New York City Economic Development Corporation: East 34th Street Heliport: Revenue Operations (Follow-Up Report) (2008-F-39)
The East 34th Street Heliport is one of three public heliports in New York City. The heliport is managed by a private company under an agreement with the New York City Economic Development Corporation. The company is required to remit a percentage of its total revenue collections to the corporation as a rental fee. In a prior audit (2007-N-7), auditors found the company did not always fully bill carriers for their flights and underreported some of the revenue it collected. Auditors also determined that the company was not actively pursuing certain unpaid accounts. As a result, the corporation was not being paid all the rent revenue it was due. When auditors followed up on these matters, auditors found that additional improvements were still needed.

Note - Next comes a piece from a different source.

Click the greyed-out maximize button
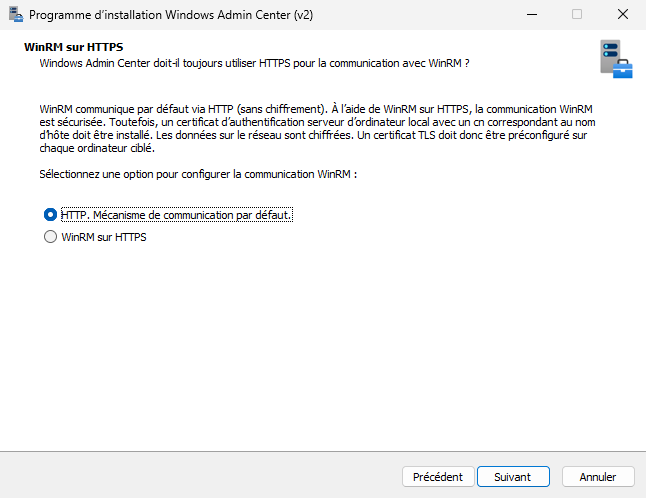tap(577, 15)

New York City Economic Development Corporation: Downtown Manhattan Heliport: Revenue Operations (Follow-Up Report) (2008-F-40)
The Downtown Manhattan Heliport is one of three public heliports in New York City. The heliport was previously managed by the Port Authority of New York and New Jersey pursuant to a lease agreement with the New York City Economic Development Corporation. The Port Authority was required to pay the corporation a minimum annual rental fee plus certain additional amounts if net revenue was generated from the heliport’s operations. In a prior audit 2007-N-5, auditors found the revenue that was being paid to the corporation under the lease agreement and recommended that certain improvements be made. When auditors followed up on these matters, they found the lease agreement had been terminated and the heliport was now managed by a different contractor.

State Government Accountability
The Office of the State Comptroller regularly audits state agencies, public authorities and New York City agencies. Auditors ensure that programs achieve their established goals, funds are used efficiently and assets are adequately protected against fraud, waste and abuse. DiNapoli’s office completes approximately 200 state audits and annually identifies hundreds of millions in savings and fraud each year.